Dieu aime le repentir chez Sa créature, car cela la ramène vers Lui, et Lui donne l’occasion de Lui accorder Son pardon, signe de Son amour fidèle et inconditionnel. A chaque fois que le Père pardonne, Il refait alliance avec Son enfant, et c’est le moment que le démon hait le plus, car il est alors totalement inexistant. Quand Dieu prend Son enfant repentant dans Ses bras puissants, le démon lui, brule en enfer !
J’aime à penser que c’est un peu pour cela que Dieu permet son existence !
Mais pourquoi donc parler de ce personnage peu intéressant, dans une rubrique dédiée à l’espérance ?
Tout simplement parce que, malgré tout, il faut continuer à espérer que l’homme choisira toujours le bien sur le mal qui sommeille et veille, qui rode et attend son tour pour le gagner dans ses filets machiavéliques. Car seul le bien peut combattre le mal. Seul le sacrifice de la croix peut le réduire en poussière.
Et la colombe ?
Symbôle de PRESENCE DIVINE, d’ALLIANCE sans cesse renouvellée entre Dieu et la Terre… symbôle d’ESPOIR. Quoi de mieux pour illustrer ce petit passage ?
SEIGNEUR, APPRENDS-MOI A ESPÉRER
Espérer, c’est respirer
La Bible nous enseigne que l’homme naît du souffle de la vie que “Yahvé lui a soufflé dans les narines”. “Celui qui renaît du souffle est libre comme le vent”, nous murmurent les évangiles. Le souffle ? Nul ne sait d’où il vient ni où il va : il est ce qui nous emporte plus loin que le présent.
Seigneur, transforme-moi en être mobile, curieux de respirer un air toujours différent.
Espérer, c’est marcher
Marcher est une merveille qui dit que nous ne sommes pas attachés à un milieu donné, que nous cherchons toujours notre chemin. Nous n’arrêtons pas de changer, éprouvant que nous n’advenons à nous-mêmes qu’en nous dépassant toujours.
Seigneur, donne-moi de repartir à nouveau et à nouveau.
Espérer, c’est être en route
Nous ne sommes pas arrivés et nous cherchons encore le but. L’homme n’est ni d’ici, ni d’ailleurs. Il est entre deux, il advient sans cesse. Nous sommes des migrants.

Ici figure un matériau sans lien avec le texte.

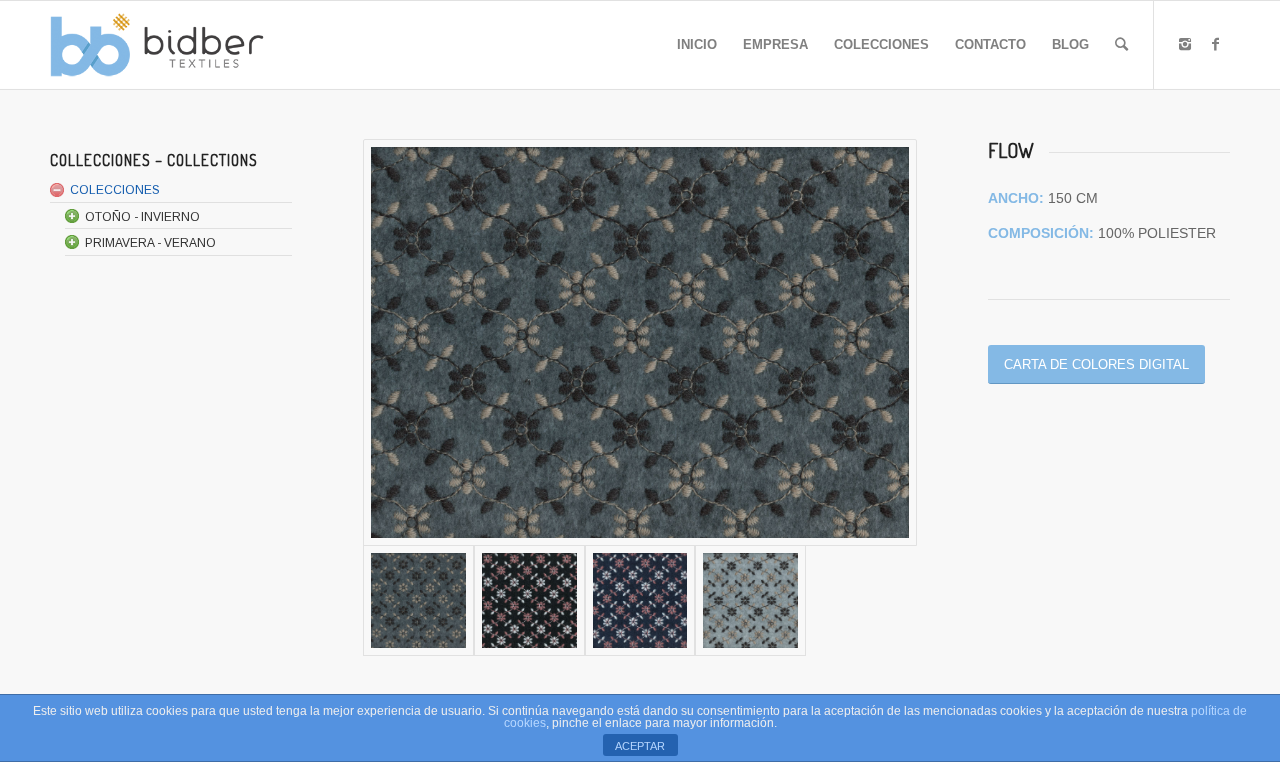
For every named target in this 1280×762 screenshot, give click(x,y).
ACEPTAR (640, 746)
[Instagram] (1185, 44)
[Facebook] (1215, 44)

Seigneur, apprends-moi à aimer cette grande migration qu’est la vie.
Espérer, c’est désirer
C’est-à-dire vivre dans le monde comme si nous ne pouvions nous résoudre à en rester là. Nous ne sommes jamais satisfaits des demeures établies. Où que nous habitions, nous regardons plus loin, vers des futurs.
Seigneur, cultive en moi l’énergie du désir.
Espérer, c’est imaginer
L’homme n’est jamais tout à fait là où ses pieds le posent. Il est plus grand que ce qu’il est. Celui qui espère peut traverser des murs.
Seigneur, éveille en moi l’inimaginable de ta Parole.
Espérer, c’est être pétri d’avenir
Notre histoire ne cesse de nous attendre. Pour devenir ce que nous ne sommes pas. L’homme part pour être lui-même. Et il ne devient qu’à la condition de savoir passer. Nul ne se trouve que s’il accepte de se perdre.
Seigneur, fais-moi passer, traverser, aller de moi vers l’autre.
Espérer, c’est faire confiance en l’avenir
S’en remettre “à la grâce de Dieu”, c’est-à-dire être par ce qui vient, par les autres, par les événements. Espérer, c’est accepter de se laisser faire et de naître en toute rencontre. Celui qui espère ose s’en remettre à l’autre. L’espérance est un geste qui nous engage dans une partie risquée dont nul ne sait l’issue.
Seigneur, devant toi, avec toi, je dis “oui” à l’inconnu de la vie.
Jean-Yves Bazion
Merci de ta visite
« Que le Seigneur te bénisse et te garde ! Que le Seigneur fasse pour toi rayonner son visage et te fasse grâce ! Que le Seigneur te découvre sa face et t’apporte la paix ! »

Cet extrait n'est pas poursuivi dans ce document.